Some of the male characters in the play are played by female actors, and to great effect. The gender-blind casting of Kent, Edmund, Gloucester and Albany feels like an artistic choice rather than a reflection of the difficulty in finding male actors during Fringe season.
There are several absolute stand-out performances in this biker Lear: Michael Galizia as the bearded, mercurial, and often drunk king manages to be a terrifying and violent leader of a gang of social outcasts without making Lear a caricature; Galizia’s detailed and compelling performance allows his character to be imposing and dangerous, without being unsympathetic to the audience.
Katie Wanschura as the female Edmund also gives a stand-out performance: her Edmund is deliciously conniving, bitter and witty. Gloucester (Michelle Trout) and Kent (Lean Raulerson) are also outstanding; their grasp of both the text and the characters is much appreciated, as is their refusal to let the gender switch of the characters become at all gimmicky.
However, this production is not without its problems. With the exceptions of the actors mentioned above, the rest of the cast is only varying degrees of competent; some struggled with the text, either flubbing lines outright, or delivering them in the lilting style that comes from actors not understanding the meaning behind Shakespeare’s words.
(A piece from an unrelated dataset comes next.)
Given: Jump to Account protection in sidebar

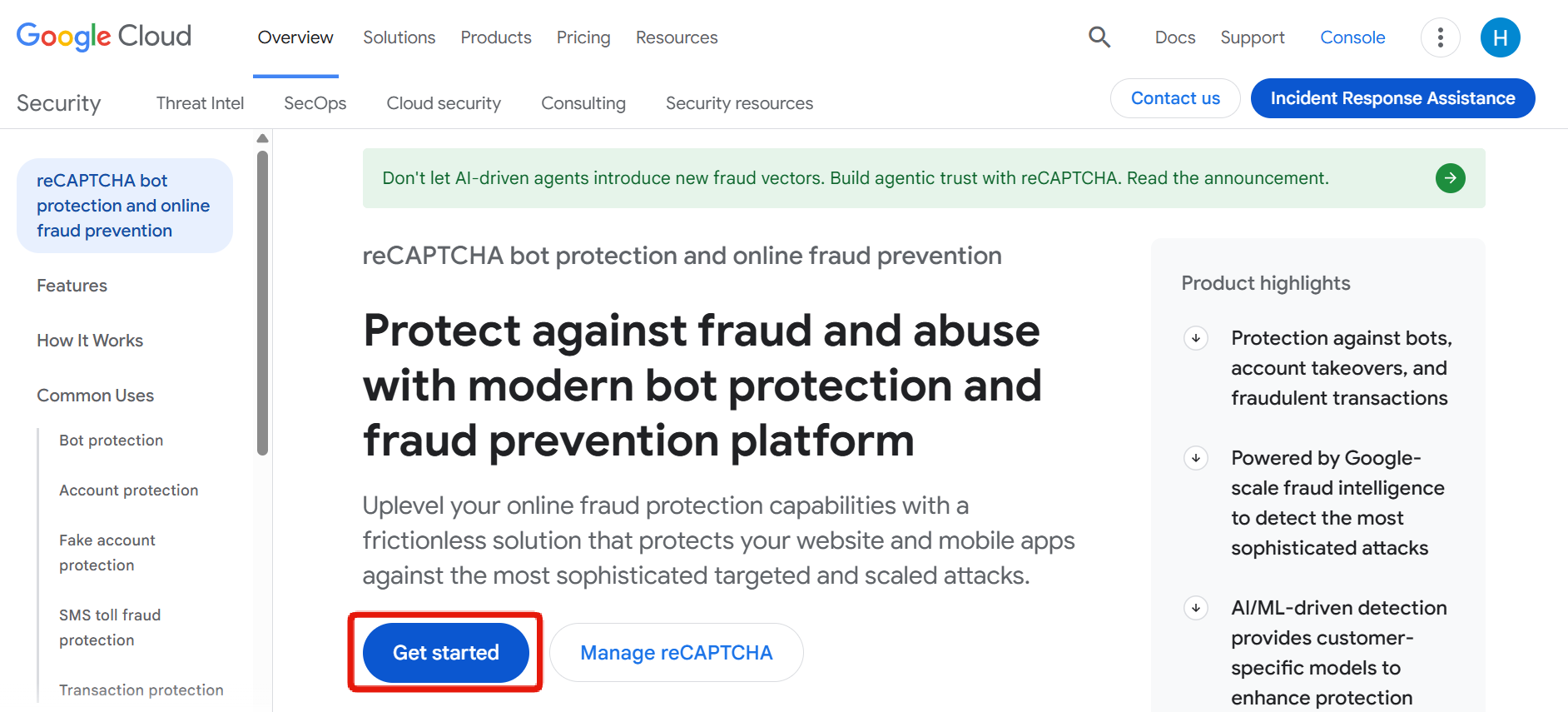Looking at the screenshot, I should coord(129,490).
I also had a problem with some of the more basic elements of the directions. The Apothecary is an odd space: a long, shallow stage with most of the seats at the front, with very small sections on either side. Biggs seems to have directed the show to accommodate a much more drastic thrust-style stage, and failed to correct for the performance space. I sat in the front section (as did most of the audience at the show I attended) and encountered more backting than in any other professional or semi-professional production I have ever seen.
But, in the end, King Lear is a great play, its best characters are played by a group of talented actors, and the concept (which, let’s be honest, could have gone terribly wrong) helps emphasize the important themes of the play without being boring, trite, or stupid.
I would highly recommend this production to anyone who is a big fan of King Lear, and to anyone who has been to a biker bar in Lower Delaware.
King Lear runs for 4 more performances at The Apothacary, 1013 7th St NW, Washington, DC.